TASK BRIEF
Search the data for the string "will", and report each line where it is found.

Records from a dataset
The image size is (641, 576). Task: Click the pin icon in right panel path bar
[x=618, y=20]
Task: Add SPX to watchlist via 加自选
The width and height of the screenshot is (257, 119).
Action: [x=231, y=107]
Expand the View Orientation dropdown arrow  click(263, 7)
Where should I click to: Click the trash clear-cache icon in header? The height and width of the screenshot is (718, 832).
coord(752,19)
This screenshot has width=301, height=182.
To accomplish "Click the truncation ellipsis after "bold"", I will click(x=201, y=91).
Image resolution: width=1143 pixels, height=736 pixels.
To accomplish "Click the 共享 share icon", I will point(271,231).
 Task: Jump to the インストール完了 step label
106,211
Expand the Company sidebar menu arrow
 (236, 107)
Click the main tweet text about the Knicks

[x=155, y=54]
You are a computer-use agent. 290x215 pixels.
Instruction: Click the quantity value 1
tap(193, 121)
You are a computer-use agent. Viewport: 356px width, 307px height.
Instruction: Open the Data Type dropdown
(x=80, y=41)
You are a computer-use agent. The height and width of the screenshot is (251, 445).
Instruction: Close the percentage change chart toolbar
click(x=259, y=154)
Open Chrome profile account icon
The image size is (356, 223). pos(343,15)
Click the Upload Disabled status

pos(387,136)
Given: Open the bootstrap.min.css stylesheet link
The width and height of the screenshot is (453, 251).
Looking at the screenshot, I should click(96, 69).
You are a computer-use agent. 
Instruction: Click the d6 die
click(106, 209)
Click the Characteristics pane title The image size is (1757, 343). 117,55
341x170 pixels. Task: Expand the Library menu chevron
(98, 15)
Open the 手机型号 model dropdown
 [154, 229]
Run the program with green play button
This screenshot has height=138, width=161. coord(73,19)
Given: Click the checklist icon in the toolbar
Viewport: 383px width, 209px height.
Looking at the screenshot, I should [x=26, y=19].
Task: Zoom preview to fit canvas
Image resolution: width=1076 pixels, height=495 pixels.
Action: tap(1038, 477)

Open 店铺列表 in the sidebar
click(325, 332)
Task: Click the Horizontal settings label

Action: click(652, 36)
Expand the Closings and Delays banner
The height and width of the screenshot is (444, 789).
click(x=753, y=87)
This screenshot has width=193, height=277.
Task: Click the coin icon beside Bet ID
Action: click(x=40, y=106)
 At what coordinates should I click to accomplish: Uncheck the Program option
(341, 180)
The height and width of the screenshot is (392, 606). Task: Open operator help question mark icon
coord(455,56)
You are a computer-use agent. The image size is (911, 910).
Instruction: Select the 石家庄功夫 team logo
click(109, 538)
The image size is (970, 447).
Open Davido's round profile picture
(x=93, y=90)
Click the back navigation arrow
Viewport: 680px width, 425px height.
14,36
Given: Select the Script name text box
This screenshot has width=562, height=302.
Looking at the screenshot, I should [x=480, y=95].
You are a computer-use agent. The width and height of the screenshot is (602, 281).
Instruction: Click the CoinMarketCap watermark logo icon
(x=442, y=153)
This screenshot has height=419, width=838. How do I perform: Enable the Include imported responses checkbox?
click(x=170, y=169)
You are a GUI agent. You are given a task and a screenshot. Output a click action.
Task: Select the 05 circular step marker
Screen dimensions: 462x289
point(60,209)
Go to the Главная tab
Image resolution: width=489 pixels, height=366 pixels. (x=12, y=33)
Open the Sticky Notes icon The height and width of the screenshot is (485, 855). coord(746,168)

REPLY TO THE TASK
To accomplish "Click the truncation ellipsis after "bold"", I will click(x=201, y=91).
To accomplish "Click the 共享 share icon", I will point(271,231).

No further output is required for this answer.